No puede decirse que, al menos en este punto, Francisco no practique con el ejemplo. Justo antes de acceder al papado, cuando ejercía como arzobispo de Buenos Aires, Bergoglio era mucho menos conocido en el norte de la ciudad, donde prospera la clase alta y media porteña —en La Recoleta, Palermo, Belgrano u Olivos—, que en las llamadas villas miseria, los barrios menesterosos de los arrabales donde pasaba los fines de semana callejeando, dando charlas, confesando, entrando en las casas, comiendo y bebiendo y conversando aquí y allá con sus moradores; fruto de esa frecuentación, en agosto de 2009 Bergoglio creó un organismo dedicado a ayudar en los barrios pobres: la Vicaría Episcopal para la Pastoral de las Villas de Emergencia. Esto explica que, por entonces, el primer coordinador de ese organismo asistencial, el padre Di Paola, asegurara que para el futuro papa “el centro de Buenos Aires no es la plaza de Mayo, donde reside el poder, sino las periferias, las afueras de la ciudad”; también explica que, pocos meses antes de ser elegido papa, Francisco declarara que el problema de la Iglesia era que se había encerrado en sí misma, que se había vuelto comodona, autocomplaciente y mundana, y que esas facilidades la habían abocado al desencanto. “Tenemos a Jesús atado en la sacristía”, proclamó Bergoglio. Hay que desatarlo, decía, hay sacarlo de ahí y llevarlo a las afueras, el único lugar que no solo permite “ver el mundo tal cual es”, sino también “encontrar un futuro nuevo”.

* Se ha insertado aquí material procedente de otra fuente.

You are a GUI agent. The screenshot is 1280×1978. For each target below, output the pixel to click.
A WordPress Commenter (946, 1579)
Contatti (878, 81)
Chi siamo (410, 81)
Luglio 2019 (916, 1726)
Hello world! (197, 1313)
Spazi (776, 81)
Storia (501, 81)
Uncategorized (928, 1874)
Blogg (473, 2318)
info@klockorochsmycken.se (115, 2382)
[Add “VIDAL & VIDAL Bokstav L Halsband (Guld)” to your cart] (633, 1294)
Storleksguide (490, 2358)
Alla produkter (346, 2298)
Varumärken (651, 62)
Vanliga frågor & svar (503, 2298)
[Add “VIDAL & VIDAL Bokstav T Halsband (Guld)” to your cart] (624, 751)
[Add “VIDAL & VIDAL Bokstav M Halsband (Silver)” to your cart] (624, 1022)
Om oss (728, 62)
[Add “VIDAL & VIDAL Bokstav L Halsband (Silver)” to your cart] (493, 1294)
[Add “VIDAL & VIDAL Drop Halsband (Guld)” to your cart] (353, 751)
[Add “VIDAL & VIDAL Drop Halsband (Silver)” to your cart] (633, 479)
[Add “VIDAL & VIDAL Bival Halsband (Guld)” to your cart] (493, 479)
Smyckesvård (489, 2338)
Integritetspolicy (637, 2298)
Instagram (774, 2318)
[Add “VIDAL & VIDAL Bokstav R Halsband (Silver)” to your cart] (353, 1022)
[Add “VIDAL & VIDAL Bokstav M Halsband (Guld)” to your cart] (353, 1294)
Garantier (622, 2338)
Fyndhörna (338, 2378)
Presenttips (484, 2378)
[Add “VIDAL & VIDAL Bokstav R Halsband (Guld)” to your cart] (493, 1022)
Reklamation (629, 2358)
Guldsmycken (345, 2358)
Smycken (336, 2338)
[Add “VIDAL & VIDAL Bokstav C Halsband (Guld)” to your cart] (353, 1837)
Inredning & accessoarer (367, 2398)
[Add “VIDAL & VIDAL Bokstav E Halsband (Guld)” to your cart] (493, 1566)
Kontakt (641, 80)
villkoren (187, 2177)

Este es el discurso de renovación que en 2013 Bergoglio encarnaba en la Iglesia, el mismo que los cardenales promovieron al sentarlo a él en la silla de san Pedro: en 2013, Bergoglio era el líder de la Iglesia en América Latina, un continente periférico donde el catolicismo estaba encontrando su nuevo futuro; la prueba es que por entonces contaba con un cuarenta y uno por ciento del total de los católicos: 483 millones de mil doscientos. Tal vez nadie era más consciente de las razones de su elección como papa que el propio Bergoglio, y por eso las primeras palabras que pronunció desde el balcón de la basílica de San Pedro fueron estas: “Hermanos y hermanas, buenas tardes. Como sabéis, el deber de un cónclave es dar un obispo a Roma. Parece que mis hermanos cardenales han ido a buscarlo casi al fin del mundo”. También habría podido decir: han ido a buscarlo a la periferia.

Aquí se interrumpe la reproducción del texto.